§ **To do**:
Could you output every record below exactly as it appears?

§ **Data to use**:
=====

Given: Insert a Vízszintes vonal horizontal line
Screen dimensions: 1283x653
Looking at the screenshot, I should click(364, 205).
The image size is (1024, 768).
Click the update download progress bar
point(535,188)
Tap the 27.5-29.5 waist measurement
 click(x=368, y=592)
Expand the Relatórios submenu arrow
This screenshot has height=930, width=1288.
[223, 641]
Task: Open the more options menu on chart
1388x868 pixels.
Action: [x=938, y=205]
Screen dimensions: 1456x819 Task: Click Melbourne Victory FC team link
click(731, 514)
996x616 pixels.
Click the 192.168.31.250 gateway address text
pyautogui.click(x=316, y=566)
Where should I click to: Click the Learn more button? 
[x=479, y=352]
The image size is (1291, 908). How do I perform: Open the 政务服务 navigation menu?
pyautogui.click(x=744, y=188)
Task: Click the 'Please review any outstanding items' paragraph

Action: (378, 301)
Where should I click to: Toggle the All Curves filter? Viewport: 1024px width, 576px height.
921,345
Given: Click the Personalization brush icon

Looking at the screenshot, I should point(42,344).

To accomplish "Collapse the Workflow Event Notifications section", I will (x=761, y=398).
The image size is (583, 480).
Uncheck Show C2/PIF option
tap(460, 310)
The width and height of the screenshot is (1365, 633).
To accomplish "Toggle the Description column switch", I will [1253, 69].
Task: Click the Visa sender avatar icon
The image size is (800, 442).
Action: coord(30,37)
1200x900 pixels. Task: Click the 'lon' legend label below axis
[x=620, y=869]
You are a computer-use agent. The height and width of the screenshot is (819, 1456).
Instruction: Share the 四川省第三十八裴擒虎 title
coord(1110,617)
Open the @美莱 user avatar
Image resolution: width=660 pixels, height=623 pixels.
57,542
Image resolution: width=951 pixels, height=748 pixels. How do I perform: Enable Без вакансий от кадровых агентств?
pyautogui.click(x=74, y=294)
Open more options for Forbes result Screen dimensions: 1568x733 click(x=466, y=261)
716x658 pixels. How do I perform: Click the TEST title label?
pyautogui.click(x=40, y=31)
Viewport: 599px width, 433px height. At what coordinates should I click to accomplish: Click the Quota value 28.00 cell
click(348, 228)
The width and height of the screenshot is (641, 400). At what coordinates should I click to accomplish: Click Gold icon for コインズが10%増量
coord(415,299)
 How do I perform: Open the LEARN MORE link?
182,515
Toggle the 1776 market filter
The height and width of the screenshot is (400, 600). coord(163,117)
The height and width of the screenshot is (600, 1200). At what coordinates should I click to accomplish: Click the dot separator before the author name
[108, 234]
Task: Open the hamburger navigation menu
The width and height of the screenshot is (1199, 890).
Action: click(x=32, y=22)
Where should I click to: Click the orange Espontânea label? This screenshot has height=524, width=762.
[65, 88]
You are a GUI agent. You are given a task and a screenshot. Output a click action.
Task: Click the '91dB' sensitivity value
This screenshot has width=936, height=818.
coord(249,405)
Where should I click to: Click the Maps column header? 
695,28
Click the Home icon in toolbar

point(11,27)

=====

§ **Task output**:
Given: Insert a Vízszintes vonal horizontal line
Screen dimensions: 1283x653
Looking at the screenshot, I should click(364, 205).
The image size is (1024, 768).
Click the update download progress bar
point(535,188)
Tap the 27.5-29.5 waist measurement
 click(x=368, y=592)
Expand the Relatórios submenu arrow
This screenshot has height=930, width=1288.
[223, 641]
Task: Open the more options menu on chart
1388x868 pixels.
Action: [x=938, y=205]
Screen dimensions: 1456x819 Task: Click Melbourne Victory FC team link
click(731, 514)
996x616 pixels.
Click the 192.168.31.250 gateway address text
pyautogui.click(x=316, y=566)
Where should I click to: Click the Learn more button? 
[x=479, y=352]
The image size is (1291, 908). How do I perform: Open the 政务服务 navigation menu?
pyautogui.click(x=744, y=188)
Task: Click the 'Please review any outstanding items' paragraph

Action: (378, 301)
Where should I click to: Toggle the All Curves filter? Viewport: 1024px width, 576px height.
921,345
Given: Click the Personalization brush icon

Looking at the screenshot, I should point(42,344).

To accomplish "Collapse the Workflow Event Notifications section", I will (x=761, y=398).
The image size is (583, 480).
Uncheck Show C2/PIF option
tap(460, 310)
The width and height of the screenshot is (1365, 633).
To accomplish "Toggle the Description column switch", I will [1253, 69].
Task: Click the Visa sender avatar icon
The image size is (800, 442).
Action: coord(30,37)
1200x900 pixels. Task: Click the 'lon' legend label below axis
[x=620, y=869]
You are a computer-use agent. The height and width of the screenshot is (819, 1456).
Instruction: Share the 四川省第三十八裴擒虎 title
coord(1110,617)
Open the @美莱 user avatar
Image resolution: width=660 pixels, height=623 pixels.
57,542
Image resolution: width=951 pixels, height=748 pixels. How do I perform: Enable Без вакансий от кадровых агентств?
pyautogui.click(x=74, y=294)
Open more options for Forbes result Screen dimensions: 1568x733 click(x=466, y=261)
716x658 pixels. How do I perform: Click the TEST title label?
pyautogui.click(x=40, y=31)
Viewport: 599px width, 433px height. At what coordinates should I click to accomplish: Click the Quota value 28.00 cell
click(348, 228)
The width and height of the screenshot is (641, 400). At what coordinates should I click to accomplish: Click Gold icon for コインズが10%増量
coord(415,299)
 How do I perform: Open the LEARN MORE link?
182,515
Toggle the 1776 market filter
The height and width of the screenshot is (400, 600). coord(163,117)
The height and width of the screenshot is (600, 1200). At what coordinates should I click to accomplish: Click the dot separator before the author name
[108, 234]
Task: Open the hamburger navigation menu
The width and height of the screenshot is (1199, 890).
Action: click(x=32, y=22)
Where should I click to: Click the orange Espontânea label? This screenshot has height=524, width=762.
[65, 88]
You are a GUI agent. You are given a task and a screenshot. Output a click action.
Task: Click the '91dB' sensitivity value
This screenshot has width=936, height=818.
coord(249,405)
Where should I click to: Click the Maps column header? 
695,28
Click the Home icon in toolbar

point(11,27)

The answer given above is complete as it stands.